> **PROBLEM DESCRIPTION**
Count the lines below that contain the word "computer" and give only that number.

> **ENTRIES SHOWN**
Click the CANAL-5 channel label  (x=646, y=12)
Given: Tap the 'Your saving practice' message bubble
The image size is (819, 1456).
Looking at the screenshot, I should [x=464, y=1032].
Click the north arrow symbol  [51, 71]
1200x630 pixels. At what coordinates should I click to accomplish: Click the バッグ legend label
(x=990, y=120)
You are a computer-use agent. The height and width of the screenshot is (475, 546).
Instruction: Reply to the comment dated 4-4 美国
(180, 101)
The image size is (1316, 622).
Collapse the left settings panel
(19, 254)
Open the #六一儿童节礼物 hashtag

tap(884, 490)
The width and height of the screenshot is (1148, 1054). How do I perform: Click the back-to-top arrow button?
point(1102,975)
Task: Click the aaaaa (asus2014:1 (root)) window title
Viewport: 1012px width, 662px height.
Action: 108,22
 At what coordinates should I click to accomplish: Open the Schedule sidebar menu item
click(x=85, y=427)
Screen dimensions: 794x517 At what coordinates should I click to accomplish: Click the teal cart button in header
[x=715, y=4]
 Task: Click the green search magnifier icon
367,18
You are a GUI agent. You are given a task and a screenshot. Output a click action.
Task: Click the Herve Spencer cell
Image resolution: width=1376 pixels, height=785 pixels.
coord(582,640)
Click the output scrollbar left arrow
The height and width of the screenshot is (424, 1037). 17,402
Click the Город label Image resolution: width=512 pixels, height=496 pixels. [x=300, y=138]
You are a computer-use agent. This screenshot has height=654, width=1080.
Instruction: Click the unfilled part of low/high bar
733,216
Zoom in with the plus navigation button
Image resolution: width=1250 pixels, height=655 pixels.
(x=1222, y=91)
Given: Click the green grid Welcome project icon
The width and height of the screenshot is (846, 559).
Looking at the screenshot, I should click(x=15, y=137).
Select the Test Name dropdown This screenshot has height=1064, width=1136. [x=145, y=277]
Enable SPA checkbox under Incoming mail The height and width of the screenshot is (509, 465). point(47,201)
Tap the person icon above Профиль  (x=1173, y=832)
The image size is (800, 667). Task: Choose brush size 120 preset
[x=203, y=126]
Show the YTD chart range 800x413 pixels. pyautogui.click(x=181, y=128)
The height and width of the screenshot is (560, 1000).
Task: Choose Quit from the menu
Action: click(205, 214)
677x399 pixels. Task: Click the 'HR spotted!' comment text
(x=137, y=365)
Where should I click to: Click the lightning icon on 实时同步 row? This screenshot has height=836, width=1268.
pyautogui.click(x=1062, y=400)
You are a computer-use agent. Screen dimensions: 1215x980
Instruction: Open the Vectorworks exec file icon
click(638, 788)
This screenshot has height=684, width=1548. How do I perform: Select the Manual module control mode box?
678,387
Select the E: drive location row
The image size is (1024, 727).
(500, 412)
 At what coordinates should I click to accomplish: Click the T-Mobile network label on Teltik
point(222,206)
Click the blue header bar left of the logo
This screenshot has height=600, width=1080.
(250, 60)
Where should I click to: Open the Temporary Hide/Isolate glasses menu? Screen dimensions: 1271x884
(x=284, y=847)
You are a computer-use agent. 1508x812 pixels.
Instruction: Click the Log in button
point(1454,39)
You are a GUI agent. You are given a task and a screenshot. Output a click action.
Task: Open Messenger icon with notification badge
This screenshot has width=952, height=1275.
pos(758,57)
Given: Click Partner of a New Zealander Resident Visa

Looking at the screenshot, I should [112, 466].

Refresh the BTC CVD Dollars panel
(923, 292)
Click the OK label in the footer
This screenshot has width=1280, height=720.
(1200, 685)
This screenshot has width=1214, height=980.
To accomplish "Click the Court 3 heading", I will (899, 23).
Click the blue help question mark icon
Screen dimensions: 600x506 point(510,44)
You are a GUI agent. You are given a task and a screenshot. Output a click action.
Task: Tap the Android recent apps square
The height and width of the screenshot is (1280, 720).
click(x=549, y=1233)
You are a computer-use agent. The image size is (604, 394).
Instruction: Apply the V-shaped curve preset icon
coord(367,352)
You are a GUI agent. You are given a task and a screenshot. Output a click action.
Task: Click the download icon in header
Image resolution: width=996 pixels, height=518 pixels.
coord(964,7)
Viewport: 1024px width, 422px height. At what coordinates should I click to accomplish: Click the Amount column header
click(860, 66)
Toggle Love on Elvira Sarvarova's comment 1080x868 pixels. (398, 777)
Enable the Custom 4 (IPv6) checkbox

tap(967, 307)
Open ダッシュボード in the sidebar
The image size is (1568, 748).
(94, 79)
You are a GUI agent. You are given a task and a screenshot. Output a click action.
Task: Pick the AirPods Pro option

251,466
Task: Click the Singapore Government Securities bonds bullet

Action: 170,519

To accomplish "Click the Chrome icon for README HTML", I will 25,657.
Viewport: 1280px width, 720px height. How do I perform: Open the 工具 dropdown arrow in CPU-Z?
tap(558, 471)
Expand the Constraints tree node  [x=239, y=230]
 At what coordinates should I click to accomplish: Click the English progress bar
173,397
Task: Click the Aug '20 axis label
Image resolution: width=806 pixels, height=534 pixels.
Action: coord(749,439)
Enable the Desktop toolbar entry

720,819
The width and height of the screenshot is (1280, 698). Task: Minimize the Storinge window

> **FINAL ANSWER**
5